WORK INSTRUCTIONS> The response should consist only of the lines from the one with "Image resolution: width=904" to the end of the data below, copied exactly and without pictures.

SUPPLIED MATERIAL>

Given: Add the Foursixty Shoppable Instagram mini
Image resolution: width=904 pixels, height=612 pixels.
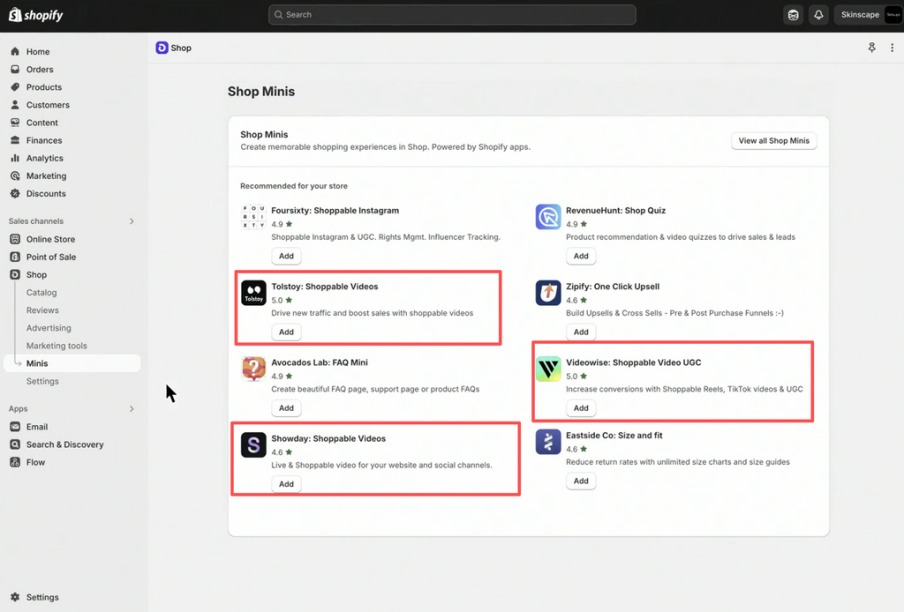Looking at the screenshot, I should (x=286, y=256).
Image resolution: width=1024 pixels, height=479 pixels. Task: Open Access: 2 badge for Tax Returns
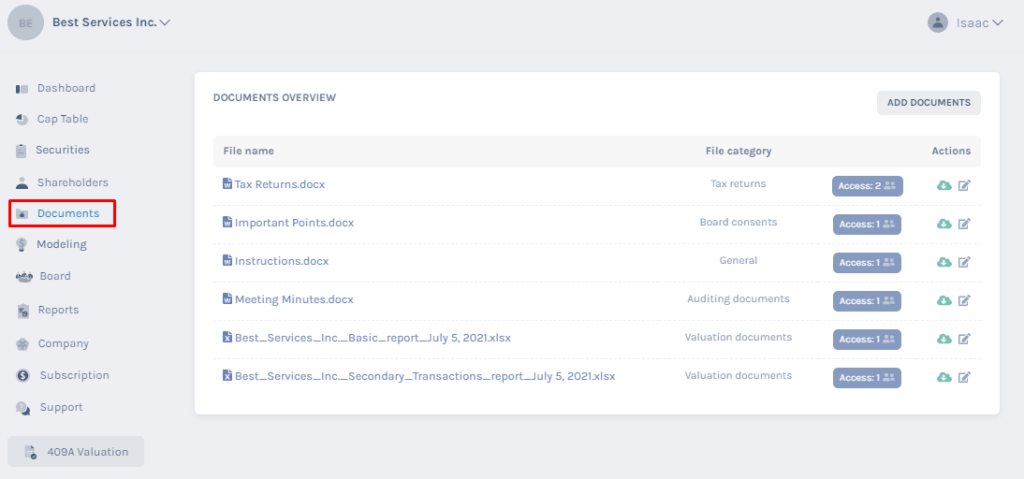(x=867, y=186)
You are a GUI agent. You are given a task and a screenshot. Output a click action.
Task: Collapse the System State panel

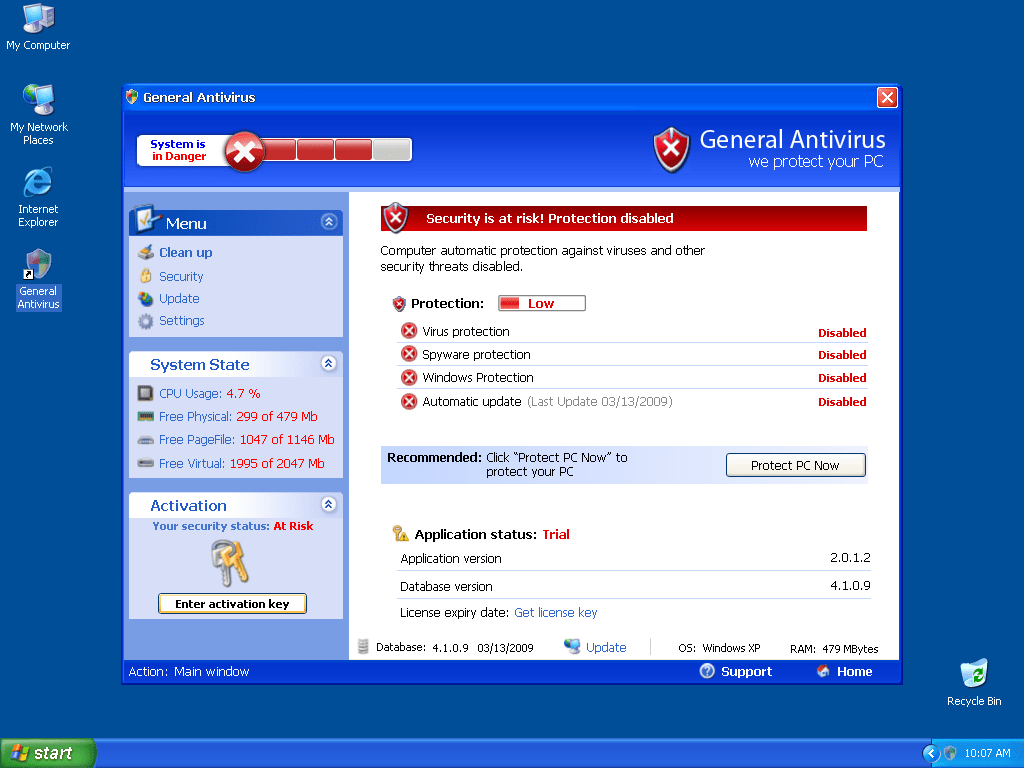click(328, 364)
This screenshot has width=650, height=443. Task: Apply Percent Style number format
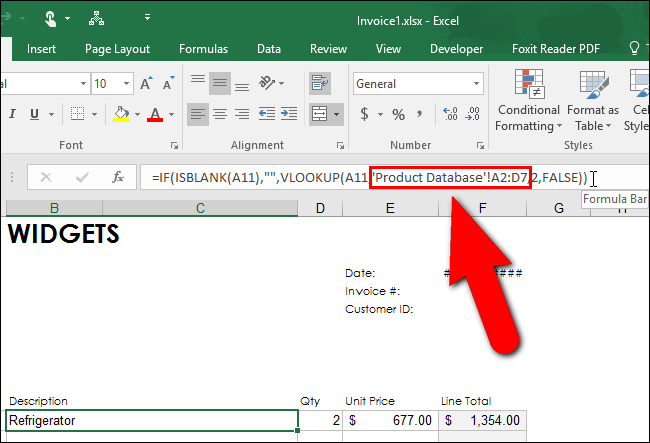pyautogui.click(x=398, y=114)
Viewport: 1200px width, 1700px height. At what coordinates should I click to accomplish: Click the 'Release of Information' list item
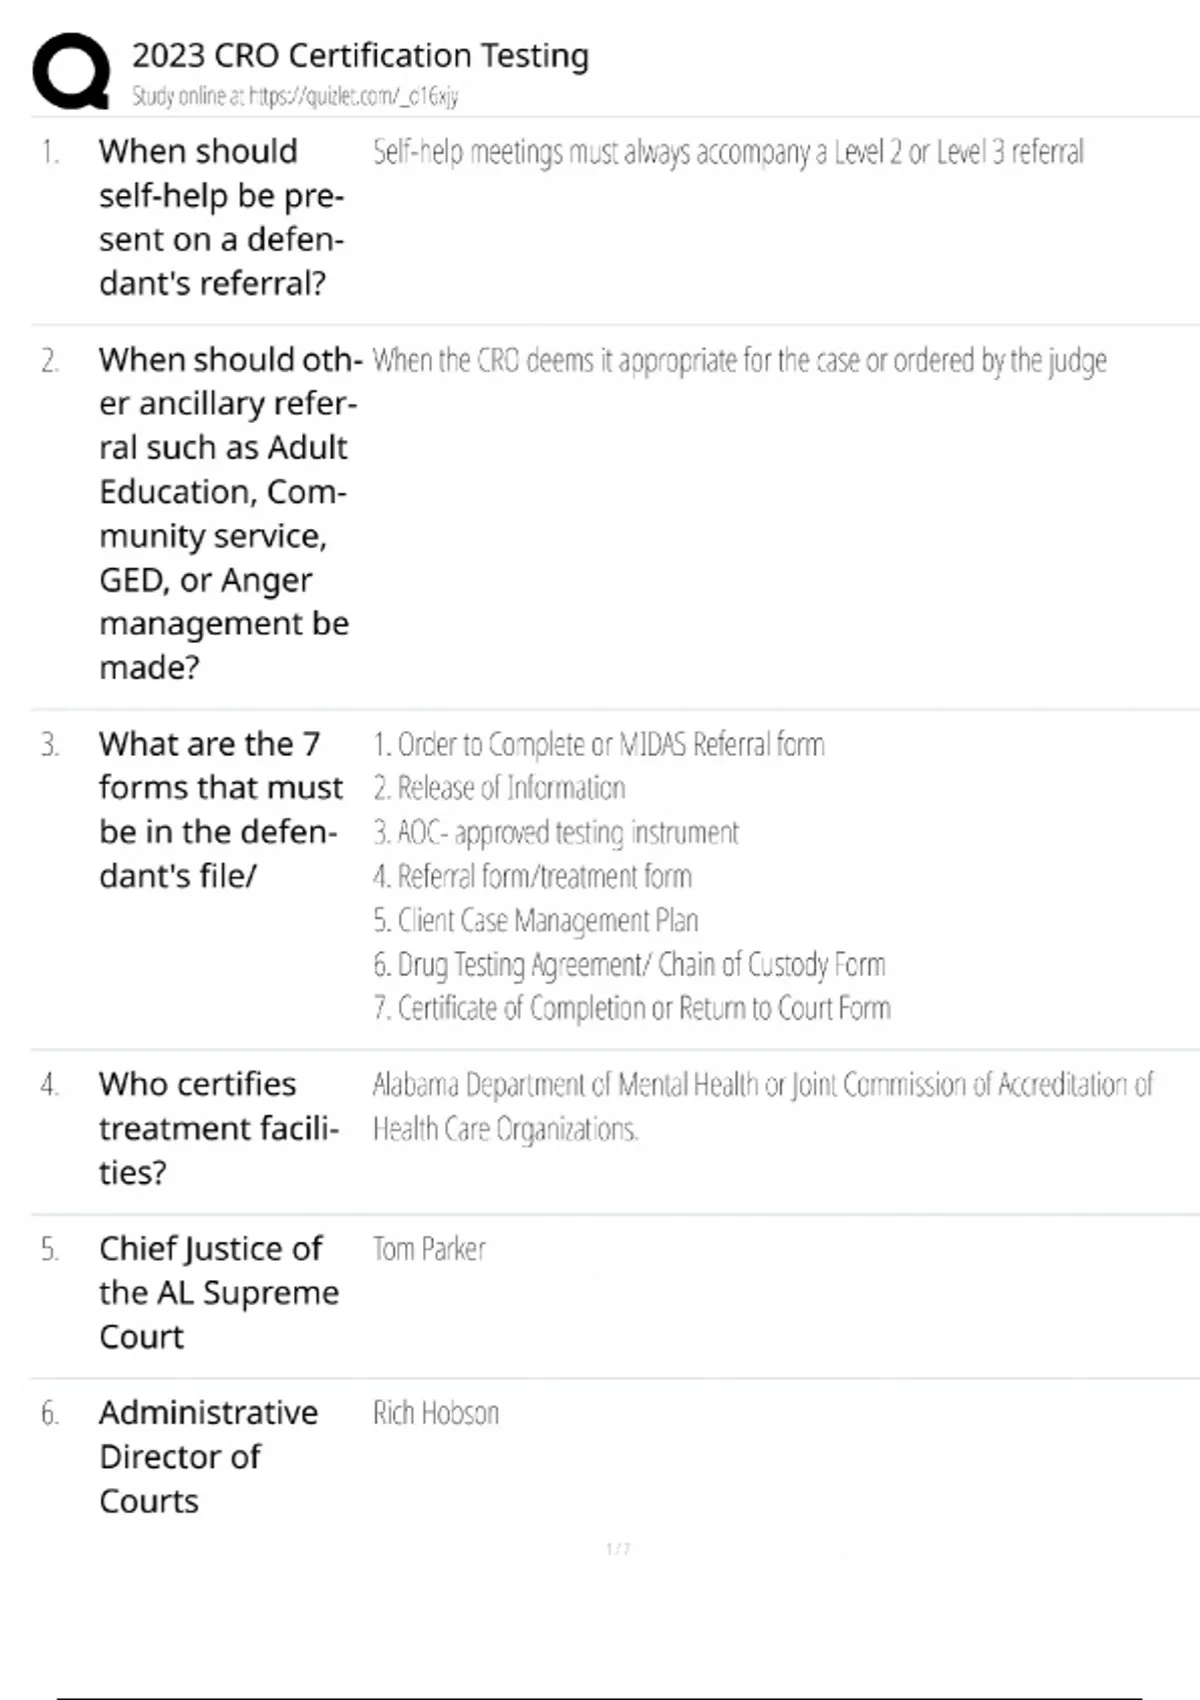tap(499, 789)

ANSWER SECTION>
Image resolution: width=904 pixels, height=612 pixels.
Looking at the screenshot, I should (x=286, y=256).
Image resolution: width=1024 pixels, height=479 pixels. Task: Open Access: 2 badge for Tax Returns
(x=867, y=186)
You are a GUI agent. You are given a task and a screenshot. Output a click action.
Task: Collapse the System State panel

click(328, 364)
This screenshot has width=650, height=443. Task: Apply Percent Style number format
pyautogui.click(x=398, y=114)
Viewport: 1200px width, 1700px height. At what coordinates should I click to accomplish: Click the 'Release of Information' list item
tap(499, 789)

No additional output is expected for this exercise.